Affaire Georges Rif : l’avocat de la défense s’absente une nouvelle fois

« Pourquoi, deux ans après la mort de mon mari, le jugement n'a-t-il pas encore été rendu ? » interroge la veuve de la victime.

Le crime filmé par les caméras de surveillance, à Gemmayzé. Archives « L’Orient-Le Jour »

Le cours du procès de Tarek Yatim, qui avait, le 16 juillet 2015, poignardé à mort Georges Rif dans une impasse de Gemmayzé, pour une priorité de passage, a encore été entravé hier. Continuant à protester contre ce qu'il a décrit comme une interférence du ministre de la Justice, Salim Jreissati, dans le pouvoir judiciaire, l'avocat de l'accusé, Antoine Toubia, qui s'était retiré de l'audience le 13 juin, s'est également absenté hier, poussant la Cour criminelle à reporter la séance une seconde fois. Celle-ci a été fixée au 11 juillet.

En mai dernier, la famille de Georges Rif s'était rendue auprès de M. Jreissati, l'exhortant à intercéder pour faire cesser ce qu'elle avait décrit comme des « atermoiements ». Ce dernier avait alors pris contact au téléphone avec le président de la cour pour s'enquérir de la marche du procès. La scène avait été filmée par une télévision locale.

Devant la cour, formée de son président, Hani Hajjar, de deux assesseurs, Roula Abdallah et Imad Saïd, et de la magistrate du parquet, Céline Kanaan, l'avocat de la victime, Ziad Bitar, a fait valoir hier que l'abstention de son confrère équivaut à un refus de plaider. Se basant sur ce grief, Me Bitar a réclamé la poursuite du procès, affirmant que le ministre de la Justice était juste intervenu pour accélérer son cours, face aux lenteurs dont il était grevé.

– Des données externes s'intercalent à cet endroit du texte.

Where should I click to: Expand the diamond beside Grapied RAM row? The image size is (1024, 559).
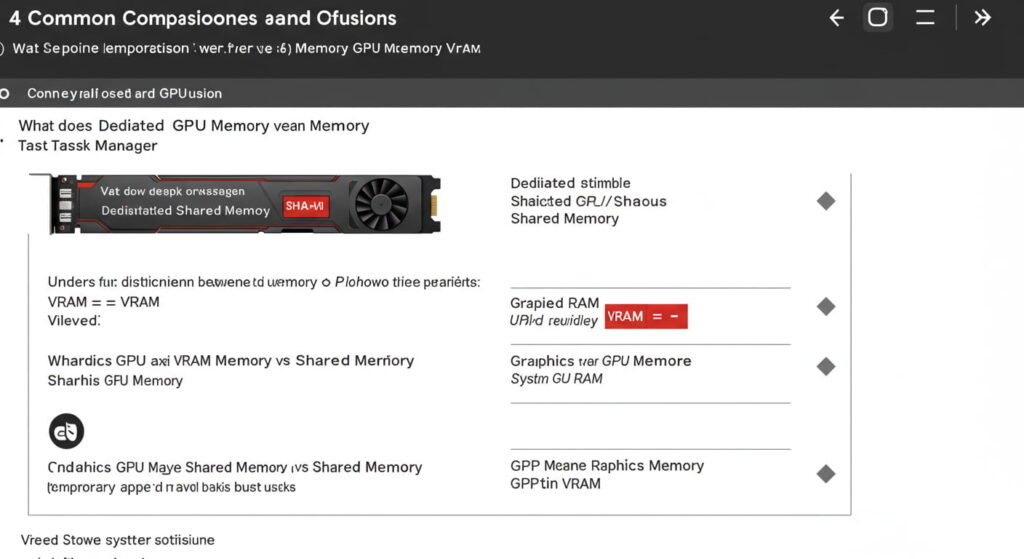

La procureure générale a réagi à l'absence de M. Toubia en réclamant à la cour d'adresser une demande écrite à l'ordre des avocats pour que soit désigné un autre avocat pour défendre le prévenu.

 

(Pour mémoire : Pour protester contre l’intervention de Jreissati, l’avocat de la défense se retire)

 

Joint par L'Orient-Le Jour, M. Bitar affirme qu'« il y a quelques jours, le parquet avait fait une première demande à l'ordre des avocats, mais que celle-ci était restée sans réponse ». Il estime que « la cour a reporté l'audience pour la dernière fois ». À la question de savoir ce qui doit se passer si le 11 juillet l'ordre n'a pas désigné un nouvel avocat, M. Bitar indique que selon le code de procédure pénale, le juge aura le pouvoir de le faire lui-même.

« Si le droit à la défense est un droit légitime, il ne peut être arbitraire. Le refus de M. Toubia de plaider est illégal puisqu'il est intervenu au stade des plaidoiries, voire après la plaidoirie du parquet et de la mienne », avance-t-il.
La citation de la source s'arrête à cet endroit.